Fiscal pressures to limit readmissions as part of the Center for Medicare and Medicaid Services’ (CMS) Hospital Readmissions Reduction Program have focused attention on improving care transitions and exploring alternatives to hospitalization for treatment of patients with heart failure (HF) decompensation. Because intravenous (IV) loop diuretics are the primary therapy for many patients with decompensated HF and because these patients typically require limited bedside and laboratory monitoring, ambulatory IV loop diuretic treatment has been explored for selected patients with HF as a potentially lower cost alternative to hospitalization. In 1 study, 22% of all observed episodes of decompensated HF were treated with ambulatory IV loop diuretic treatment. Recent studies suggest that this strategy may avert hospitalization without serious adverse effects in hemodynamically stable patients with volume overload (i.e., “warm and wet”). Although the ambulatory approach is intuitively appealing, it remains unclear whether the costs of operating an outpatient HF unit are offset by savings from prevented hospitalizations. Thus, we compared the costs and outcomes of ambulatory diuretic therapy and standard care for patients with decompensated HF from a hospital perspective.
Methods
We created a decision analytic model based on experience with this approach at Brigham and Women’s Hospital (BWH) to determine the costs and outcomes of 2 strategies for the treatment of decompensated HF: standard care versus ambulatory diuretic therapy. The decision tree is presented as Figure 1 . The time horizon was 90 days and the hospital perspective was chosen.
The ambulatory diuretic therapy group was composed of consecutive patients treated for decompensated HF at the Ambulatory Cardiac Triage, Intervention, and Education (ACTIVE) unit from May 15, 2013 to May 14, 2014, if they had chronic HF, at least 1 sign and 1 symptom of decompensation (symptoms included dypnea, orthopnea, edema, and signs included rales, peripheral edema, or ascites) and, in the opinion of the referring clinician, a high likelihood of needing hospitalization in the near term.
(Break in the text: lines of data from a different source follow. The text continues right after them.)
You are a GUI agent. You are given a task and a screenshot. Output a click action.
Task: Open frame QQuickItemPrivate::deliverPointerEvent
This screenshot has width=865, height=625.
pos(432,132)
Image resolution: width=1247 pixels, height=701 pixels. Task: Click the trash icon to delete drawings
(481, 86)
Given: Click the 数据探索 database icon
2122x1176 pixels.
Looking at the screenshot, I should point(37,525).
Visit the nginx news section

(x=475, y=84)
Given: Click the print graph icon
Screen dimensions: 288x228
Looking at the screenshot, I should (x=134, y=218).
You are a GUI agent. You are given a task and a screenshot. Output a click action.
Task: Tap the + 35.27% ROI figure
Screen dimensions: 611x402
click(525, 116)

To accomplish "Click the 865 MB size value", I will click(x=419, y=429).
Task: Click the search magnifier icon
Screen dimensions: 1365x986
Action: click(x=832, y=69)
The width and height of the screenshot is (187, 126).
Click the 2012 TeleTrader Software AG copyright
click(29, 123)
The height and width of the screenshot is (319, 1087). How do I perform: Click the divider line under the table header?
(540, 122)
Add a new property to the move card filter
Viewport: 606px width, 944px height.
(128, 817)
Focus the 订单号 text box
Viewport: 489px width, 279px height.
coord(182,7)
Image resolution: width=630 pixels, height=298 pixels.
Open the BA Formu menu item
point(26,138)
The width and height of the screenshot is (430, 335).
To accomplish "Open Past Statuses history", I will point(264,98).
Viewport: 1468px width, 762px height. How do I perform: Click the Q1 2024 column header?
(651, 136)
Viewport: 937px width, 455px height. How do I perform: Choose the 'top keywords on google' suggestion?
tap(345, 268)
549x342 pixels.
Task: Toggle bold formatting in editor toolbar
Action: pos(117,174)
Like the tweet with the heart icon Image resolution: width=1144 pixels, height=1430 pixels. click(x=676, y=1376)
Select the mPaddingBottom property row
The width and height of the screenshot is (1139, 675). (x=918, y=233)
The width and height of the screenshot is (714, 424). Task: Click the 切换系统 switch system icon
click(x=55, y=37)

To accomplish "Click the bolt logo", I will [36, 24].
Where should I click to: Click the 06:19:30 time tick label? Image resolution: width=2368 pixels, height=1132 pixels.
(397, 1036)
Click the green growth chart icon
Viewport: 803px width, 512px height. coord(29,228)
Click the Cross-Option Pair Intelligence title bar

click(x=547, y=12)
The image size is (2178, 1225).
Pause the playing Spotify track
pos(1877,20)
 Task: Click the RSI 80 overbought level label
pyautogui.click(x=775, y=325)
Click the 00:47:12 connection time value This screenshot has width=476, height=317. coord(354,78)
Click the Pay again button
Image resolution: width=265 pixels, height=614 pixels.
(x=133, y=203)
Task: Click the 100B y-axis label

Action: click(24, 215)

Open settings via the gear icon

Patients were precluded from treatment in the ACTIVE unit if they had a systolic blood pressure less than 80 mm Hg, serum sodium less than 125 mmol/L, end-stage renal disease or a need for dialysis, significant comorbidities, or required emergent care (e.g., concern for acute coronary syndrome or life-threatening ventricular arrhythmia).
Similarly, the standard care group was based on patients who were treated for decompensated HF as an inpatient at BWH on a specialized HF service. The postdischarge HF care for these patients is provided by the same disease management team that manages the ACTIVE unit. Patients for this cohort were identified with International Classification of Diseases codes and selected using the same inclusion and exclusion criteria as the ambulatory diuretic therapy cohort (see in the previous section). The selected codes are available in the Supplementary Material .
In this model, we defined standard care as hospitalization for IV loop diuretic therapy. The outcomes of standard care were based on the outcomes of patients treated at BWH ( Supplementary Material ). Ambulatory diuretic therapy was defined as treatment in a specialized outpatient HF unit with repeat courses of high-dose IV loop diuretic therapy. For the ambulatory diuretic therapy strategy, the model is based on our previously published experience of BWH’s outpatient HF unit (ACTIVE unit). Based on our past experience of patients treated at the ACTIVE unit (who received a median of 2 treatment sessions per 90 days), the ambulatory diuretic therapy strategy was assumed to include 2 treatment sessions during the 90-day time horizon of the model. The ACTIVE unit facilities include 2 infusion chairs, cardiac telemetry, local medication storage, infusion equipment, and an en-suite bathroom. The ACTIVE unit is open 4 days weekly and is capable of providing 4 treatment sessions per day (2 in the morning session and 2 in the afternoon session) or 16 total per week. High-dose IV loop diuretic therapy (mean dose = 260 mg of IV furosemide equivalent per treatment session) is administered intravenously in a standardized fashion based on the patient’s home diuretic dose. Routine clinic staff include a nurse practitioner, a registered nurse and a clinical pharmacist. A basic metabolic panel is drawn before the diuretic infusion and again within 7 days of the treatment session. Each patient receives telephone follow-up at 7 and 30 days after the treatment session. Additional in-person follow-up occurs as needed.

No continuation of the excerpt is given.